For the first time in 70 years, the Munich Oktoberfest had to be canceled in 2020. Due to the ongoing COVID-19-pandemic, many people are asking us whether the 2021 edition will have to be canceled again. This is what we know so far.

Update 3/5: The Oktoberfest 2021 has been canceled

The Oktoberfest 2021 has been canceled due to the pandemic.

Update 27/4: "Losing hope from week to week"

Munich's Mayor Dieter Reiter told the tabloid newspaper Bild that last year, he was certain that there would be an Oktoberfest 2021, but then added "to be honest, I'm losing hope from week to week. No matter where you look, you can't say that the pandemic is fading. Therefore, one can hardly imagine that the largest Volksfest in the world could take place. For it to still work, we would have to see a dramatic increase of vaccinations."

He wants to decide whether the Oktoberfest can be held with Bavarian prime minister Markus Söder in May.

Update 25/3: "Wouldn't bet on it"

Munich's mayor Dieter Reiter talked about the Oktoberfest during a surgery. The decision of whether to hold the Oktoberfest or not is supposed to be made in May. Rieter made clear that it will also depend on the pandemic on a global level as there are visitors from more than 100 countries coming every year. He wouldn't want to imagine having hundreds of corona spreaders sitting in the beer tents. "Therefore we really have to err on the side of caution and can only decide positively if we're absolutely sure. At the moment, I wouldn't bet on it to happen."

When will be decided if the Oktoberfest can take place?

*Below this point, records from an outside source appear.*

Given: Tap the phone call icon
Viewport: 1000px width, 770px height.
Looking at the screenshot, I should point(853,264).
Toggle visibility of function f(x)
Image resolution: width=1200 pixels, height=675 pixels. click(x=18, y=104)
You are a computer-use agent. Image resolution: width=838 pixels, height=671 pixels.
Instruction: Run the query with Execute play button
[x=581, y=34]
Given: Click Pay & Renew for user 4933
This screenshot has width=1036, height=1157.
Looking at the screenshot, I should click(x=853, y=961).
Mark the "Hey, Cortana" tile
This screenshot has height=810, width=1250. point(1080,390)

In 2020 Munich's Mayor Dieter Reiter and Bavaria's Prime Minister Markus Söder announced on April 21st that we would have to abstain from the Oktoberfest that year. This was surprisingly early and by far not the latest date they could have chosen to make the decision. This year, it will probably be decided in May. The Oktoberfest construction is usually set to begin in July, eleven weeks before the beginning of the Oktoberfest.

Is an Oktoberfest with restrictions thinkable?

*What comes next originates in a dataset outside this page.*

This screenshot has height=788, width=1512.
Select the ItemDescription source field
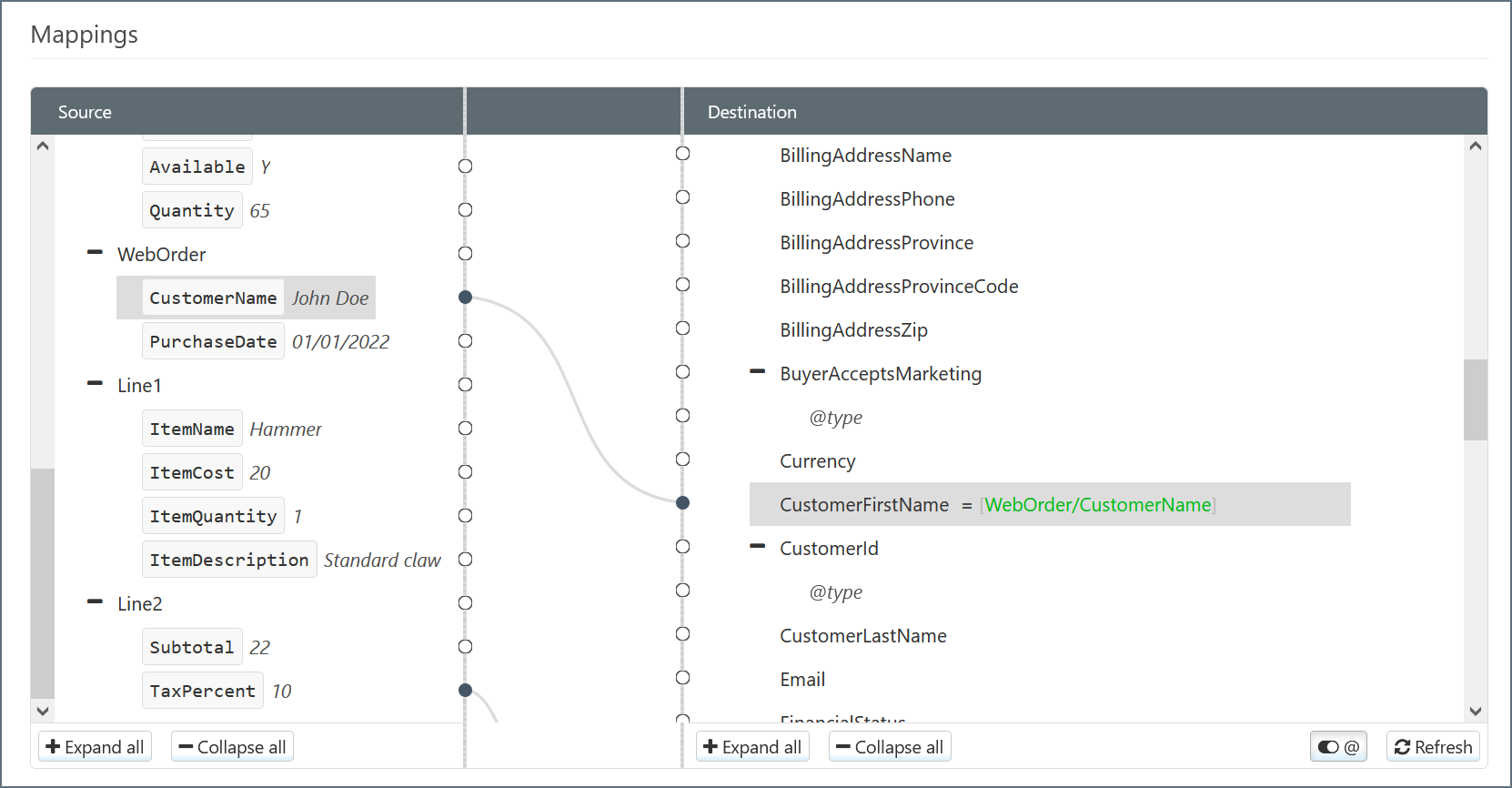pyautogui.click(x=229, y=560)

No. This has a number of reasons, one of them being of economic nature. Setting up a large Oktoberfest tent costs more than a million Euro, hence you need to be able to use your capacity to be able to refinance this investment. Having to space people apart would render that impossible. Additionally, you can certainly doubt that assuring that Oktoberfest visitors respect physical distancing rules will be easily possible.

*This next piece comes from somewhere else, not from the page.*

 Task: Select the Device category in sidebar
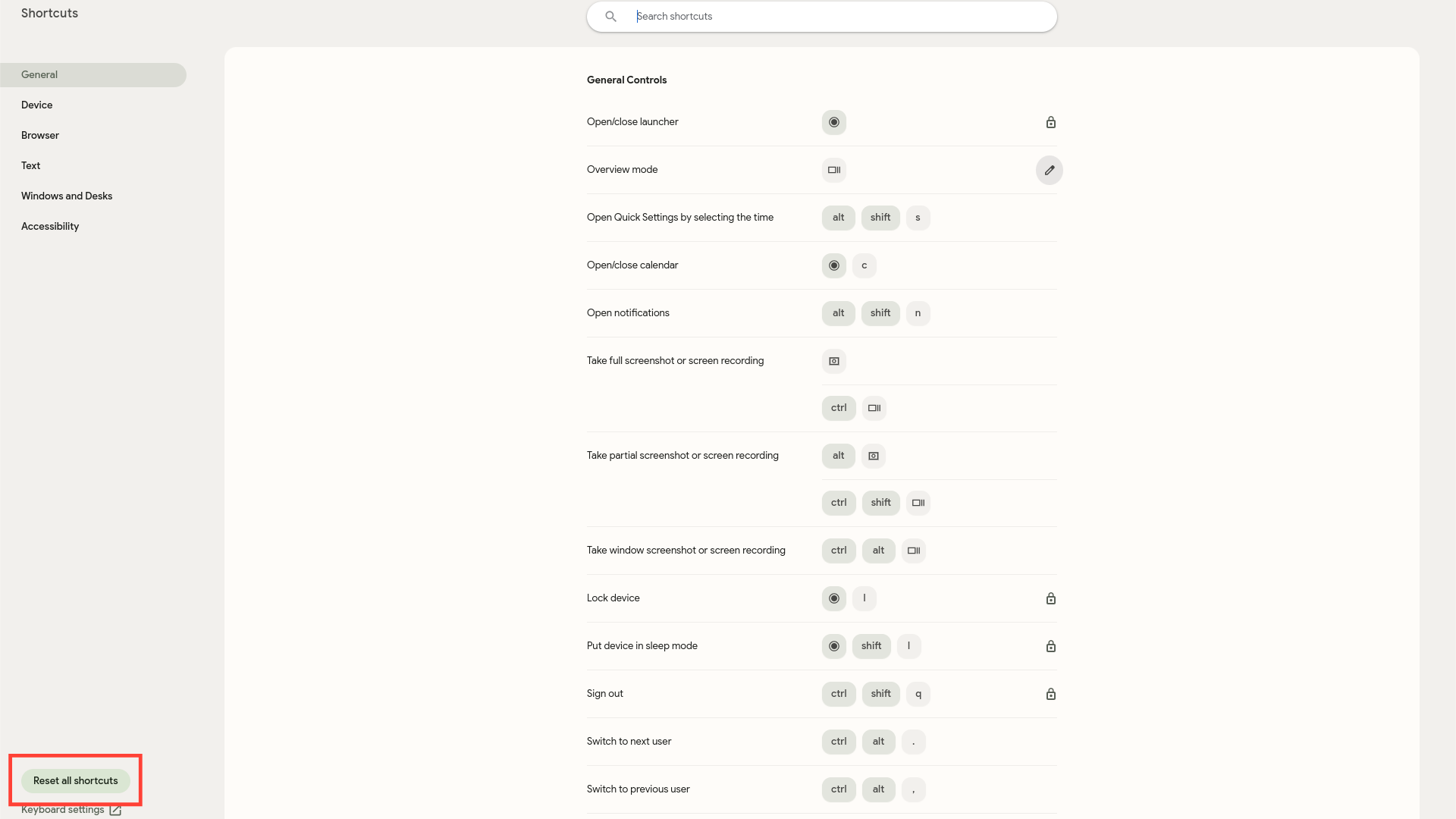click(37, 105)
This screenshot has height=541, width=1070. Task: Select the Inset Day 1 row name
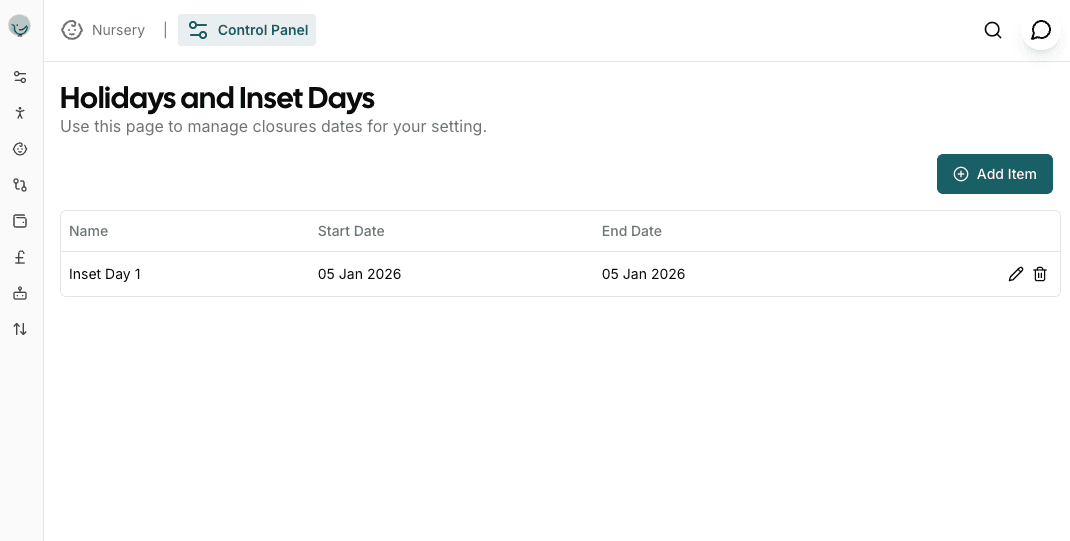click(x=105, y=274)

For the city of Munich, the organizer of the Oktoberfest, there are, however, more important things to consider than sheer economics, above all the preservation of the event's distinct character. "Too much of everything" is an essential trait of the Oktoberfest. Trying to tone down some aspects, especially the lively atmosphere with huge crowds, would inevitably damage its brand's core values.

After the Oktoberfest's last hiatus as a result of WWII, this was the reason for replacing the Oktoberfest with smaller autumn festivals in an economy of scarcity in post-war Munich. It wasn't until 1949 that the actual Oktoberfest came back - after much debate if Munich and the economy would already be ready for it.

The fear, an inadequate Oktoberfest after the break could threaten its future, is today just as present as back then. Mayor Reiter therefore already announced that there will be no toned-down Oktoberfest. He also explicitly rejected ideas of limiting access to vaccinated visitors. Even if this were theoretically possible and legal this fall, the resulting logistic effort would be unmanageable.

This is different for the Frühlingsfest that is usually taking place in April: it's planned to happen in June without beer tents.

Could there be a replacement?

In general, the Oktoberfest is not replaceable. However, in 2020 Munich saw a concept to enable showmen to at least make some money that season: Sommer in der Sadt ("Summer in the City"). At multiple locations distributed over the city, you could find rides and booths.

The Theresienwiese, however, was almost entirely neglected. We see a good chance of something happening at the Theresienwiese this year, depending on how we get through spring. We could imagine some kind of fall festival with beer gardens. All this uncertainty is of course not great for planning an Oktoberfest trip this year. Luckily, it's now standard that even the cheapest hotel rates are fully refundable.